◆ **Records to use**:
┄┄┄┄┄┄┄┄┄┄┄┄┄┄┄┄┄┄┄┄
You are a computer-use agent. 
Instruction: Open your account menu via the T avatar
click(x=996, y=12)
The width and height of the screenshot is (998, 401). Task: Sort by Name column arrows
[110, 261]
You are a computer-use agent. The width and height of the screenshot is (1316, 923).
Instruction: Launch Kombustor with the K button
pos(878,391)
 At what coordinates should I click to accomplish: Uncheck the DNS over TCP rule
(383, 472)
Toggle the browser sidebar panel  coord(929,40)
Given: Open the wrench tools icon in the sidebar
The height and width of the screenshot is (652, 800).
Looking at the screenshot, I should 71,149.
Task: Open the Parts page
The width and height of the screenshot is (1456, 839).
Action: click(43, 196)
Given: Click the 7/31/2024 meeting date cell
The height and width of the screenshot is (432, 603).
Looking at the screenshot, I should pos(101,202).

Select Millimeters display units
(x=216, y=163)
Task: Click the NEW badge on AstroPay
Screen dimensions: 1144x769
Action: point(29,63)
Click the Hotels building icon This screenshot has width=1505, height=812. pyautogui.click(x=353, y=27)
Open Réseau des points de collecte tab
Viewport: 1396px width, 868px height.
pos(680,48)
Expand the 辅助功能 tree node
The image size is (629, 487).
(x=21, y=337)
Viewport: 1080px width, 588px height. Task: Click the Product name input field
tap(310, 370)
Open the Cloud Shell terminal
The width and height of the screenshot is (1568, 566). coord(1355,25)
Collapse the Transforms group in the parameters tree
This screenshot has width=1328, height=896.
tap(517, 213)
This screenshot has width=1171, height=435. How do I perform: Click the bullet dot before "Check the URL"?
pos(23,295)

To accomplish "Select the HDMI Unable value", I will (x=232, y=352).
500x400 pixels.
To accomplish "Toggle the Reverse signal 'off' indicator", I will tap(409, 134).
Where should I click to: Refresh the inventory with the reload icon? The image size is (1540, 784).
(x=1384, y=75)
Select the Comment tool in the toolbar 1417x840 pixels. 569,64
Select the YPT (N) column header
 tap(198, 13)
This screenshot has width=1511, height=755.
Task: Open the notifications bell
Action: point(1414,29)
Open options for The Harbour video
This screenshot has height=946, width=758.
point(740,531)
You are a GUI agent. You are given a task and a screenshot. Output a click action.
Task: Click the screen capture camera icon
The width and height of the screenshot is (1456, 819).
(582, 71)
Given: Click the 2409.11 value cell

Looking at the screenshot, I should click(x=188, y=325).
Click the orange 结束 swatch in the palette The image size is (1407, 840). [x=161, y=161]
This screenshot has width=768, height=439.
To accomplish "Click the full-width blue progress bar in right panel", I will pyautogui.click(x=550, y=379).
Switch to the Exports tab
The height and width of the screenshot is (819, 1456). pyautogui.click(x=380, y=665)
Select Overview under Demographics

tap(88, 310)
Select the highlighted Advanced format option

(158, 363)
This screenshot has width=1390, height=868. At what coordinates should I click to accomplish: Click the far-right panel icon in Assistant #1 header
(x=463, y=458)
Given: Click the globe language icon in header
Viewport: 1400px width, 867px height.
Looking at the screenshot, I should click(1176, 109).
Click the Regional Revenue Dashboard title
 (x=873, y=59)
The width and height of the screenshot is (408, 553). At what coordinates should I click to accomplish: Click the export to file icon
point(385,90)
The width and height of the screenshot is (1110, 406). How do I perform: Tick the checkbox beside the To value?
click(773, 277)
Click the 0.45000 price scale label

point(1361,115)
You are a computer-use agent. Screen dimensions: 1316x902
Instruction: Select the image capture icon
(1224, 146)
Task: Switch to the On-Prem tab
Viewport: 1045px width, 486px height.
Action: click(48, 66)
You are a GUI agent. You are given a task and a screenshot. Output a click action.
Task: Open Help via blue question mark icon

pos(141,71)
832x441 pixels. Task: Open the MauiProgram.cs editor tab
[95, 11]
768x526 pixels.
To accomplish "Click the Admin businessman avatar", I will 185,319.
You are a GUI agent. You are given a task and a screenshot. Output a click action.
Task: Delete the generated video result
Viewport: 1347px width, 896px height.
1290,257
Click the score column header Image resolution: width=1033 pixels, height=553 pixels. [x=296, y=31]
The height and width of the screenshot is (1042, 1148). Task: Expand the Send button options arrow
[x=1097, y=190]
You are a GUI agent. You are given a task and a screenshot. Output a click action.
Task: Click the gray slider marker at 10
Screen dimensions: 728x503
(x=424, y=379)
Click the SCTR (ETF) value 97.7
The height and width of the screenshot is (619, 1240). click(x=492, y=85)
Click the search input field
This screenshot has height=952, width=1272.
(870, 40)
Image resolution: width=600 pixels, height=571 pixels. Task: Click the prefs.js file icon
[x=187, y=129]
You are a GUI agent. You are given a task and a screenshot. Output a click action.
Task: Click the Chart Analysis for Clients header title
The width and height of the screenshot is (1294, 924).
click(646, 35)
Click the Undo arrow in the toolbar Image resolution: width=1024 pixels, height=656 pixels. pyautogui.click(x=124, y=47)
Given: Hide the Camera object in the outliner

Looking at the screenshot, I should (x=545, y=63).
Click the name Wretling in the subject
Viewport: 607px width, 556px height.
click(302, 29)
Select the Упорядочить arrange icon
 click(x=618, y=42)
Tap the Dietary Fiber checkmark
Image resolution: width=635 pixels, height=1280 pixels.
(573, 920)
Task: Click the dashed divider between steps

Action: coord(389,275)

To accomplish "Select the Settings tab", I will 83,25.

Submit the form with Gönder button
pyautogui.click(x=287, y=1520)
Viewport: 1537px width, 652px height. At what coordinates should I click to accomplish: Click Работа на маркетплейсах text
┄┄┄┄┄┄┄┄┄┄┄┄┄┄┄┄┄┄┄┄
◆ **Short problem**: Rewrite every item above, replacing "toolbar" with "tool strip" and keeping everything else the same.

◆ **Exercise solution**:
You are a computer-use agent. 
Instruction: Open your account menu via the T avatar
click(x=996, y=12)
The width and height of the screenshot is (998, 401). Task: Sort by Name column arrows
[110, 261]
You are a computer-use agent. The width and height of the screenshot is (1316, 923).
Instruction: Launch Kombustor with the K button
pos(878,391)
 At what coordinates should I click to accomplish: Uncheck the DNS over TCP rule
(383, 472)
Toggle the browser sidebar panel  coord(929,40)
Given: Open the wrench tools icon in the sidebar
The height and width of the screenshot is (652, 800).
Looking at the screenshot, I should 71,149.
Task: Open the Parts page
The width and height of the screenshot is (1456, 839).
Action: click(43, 196)
Given: Click the 7/31/2024 meeting date cell
The height and width of the screenshot is (432, 603).
Looking at the screenshot, I should pos(101,202).

Select Millimeters display units
(x=216, y=163)
Task: Click the NEW badge on AstroPay
Screen dimensions: 1144x769
Action: point(29,63)
Click the Hotels building icon This screenshot has width=1505, height=812. pyautogui.click(x=353, y=27)
Open Réseau des points de collecte tab
Viewport: 1396px width, 868px height.
pos(680,48)
Expand the 辅助功能 tree node
The image size is (629, 487).
(x=21, y=337)
Viewport: 1080px width, 588px height. Task: Click the Product name input field
tap(310, 370)
Open the Cloud Shell terminal
The width and height of the screenshot is (1568, 566). coord(1355,25)
Collapse the Transforms group in the parameters tree
This screenshot has width=1328, height=896.
tap(517, 213)
This screenshot has width=1171, height=435. How do I perform: Click the bullet dot before "Check the URL"?
pos(23,295)

To accomplish "Select the HDMI Unable value", I will (x=232, y=352).
500x400 pixels.
To accomplish "Toggle the Reverse signal 'off' indicator", I will tap(409, 134).
Where should I click to: Refresh the inventory with the reload icon? The image size is (1540, 784).
(x=1384, y=75)
Select the Comment tool in the tool strip 1417x840 pixels. 569,64
Select the YPT (N) column header
 tap(198, 13)
This screenshot has width=1511, height=755.
Task: Open the notifications bell
Action: point(1414,29)
Open options for The Harbour video
This screenshot has height=946, width=758.
point(740,531)
You are a GUI agent. You are given a task and a screenshot. Output a click action.
Task: Click the screen capture camera icon
The width and height of the screenshot is (1456, 819).
(582, 71)
Given: Click the 2409.11 value cell

Looking at the screenshot, I should click(x=188, y=325).
Click the orange 结束 swatch in the palette The image size is (1407, 840). [x=161, y=161]
This screenshot has width=768, height=439.
To accomplish "Click the full-width blue progress bar in right panel", I will pyautogui.click(x=550, y=379).
Switch to the Exports tab
The height and width of the screenshot is (819, 1456). pyautogui.click(x=380, y=665)
Select Overview under Demographics

tap(88, 310)
Select the highlighted Advanced format option

(158, 363)
This screenshot has width=1390, height=868. At what coordinates should I click to accomplish: Click the far-right panel icon in Assistant #1 header
(x=463, y=458)
Given: Click the globe language icon in header
Viewport: 1400px width, 867px height.
Looking at the screenshot, I should click(1176, 109).
Click the Regional Revenue Dashboard title
 (x=873, y=59)
The width and height of the screenshot is (408, 553). At what coordinates should I click to accomplish: Click the export to file icon
point(385,90)
The width and height of the screenshot is (1110, 406). How do I perform: Tick the checkbox beside the To value?
click(773, 277)
Click the 0.45000 price scale label

point(1361,115)
You are a computer-use agent. Screen dimensions: 1316x902
Instruction: Select the image capture icon
(1224, 146)
Task: Switch to the On-Prem tab
Viewport: 1045px width, 486px height.
Action: click(48, 66)
You are a GUI agent. You are given a task and a screenshot. Output a click action.
Task: Open Help via blue question mark icon

pos(141,71)
832x441 pixels. Task: Open the MauiProgram.cs editor tab
[95, 11]
768x526 pixels.
To accomplish "Click the Admin businessman avatar", I will 185,319.
You are a GUI agent. You are given a task and a screenshot. Output a click action.
Task: Delete the generated video result
Viewport: 1347px width, 896px height.
1290,257
Click the score column header Image resolution: width=1033 pixels, height=553 pixels. [x=296, y=31]
The height and width of the screenshot is (1042, 1148). Task: Expand the Send button options arrow
[x=1097, y=190]
You are a GUI agent. You are given a task and a screenshot. Output a click action.
Task: Click the gray slider marker at 10
Screen dimensions: 728x503
(x=424, y=379)
Click the SCTR (ETF) value 97.7
The height and width of the screenshot is (619, 1240). click(x=492, y=85)
Click the search input field
This screenshot has height=952, width=1272.
(870, 40)
Image resolution: width=600 pixels, height=571 pixels. Task: Click the prefs.js file icon
[x=187, y=129]
You are a GUI agent. You are given a task and a screenshot. Output a click action.
Task: Click the Chart Analysis for Clients header title
The width and height of the screenshot is (1294, 924).
click(646, 35)
Click the Undo arrow in the tool strip Image resolution: width=1024 pixels, height=656 pixels. pyautogui.click(x=124, y=47)
Given: Hide the Camera object in the outliner

Looking at the screenshot, I should (x=545, y=63).
Click the name Wretling in the subject
Viewport: 607px width, 556px height.
click(302, 29)
Select the Упорядочить arrange icon
 click(x=618, y=42)
Tap the Dietary Fiber checkmark
Image resolution: width=635 pixels, height=1280 pixels.
(573, 920)
Task: Click the dashed divider between steps

Action: coord(389,275)

To accomplish "Select the Settings tab", I will 83,25.

Submit the form with Gönder button
pyautogui.click(x=287, y=1520)
Viewport: 1537px width, 652px height. At what coordinates should I click to accomplish: Click Работа на маркетплейсах text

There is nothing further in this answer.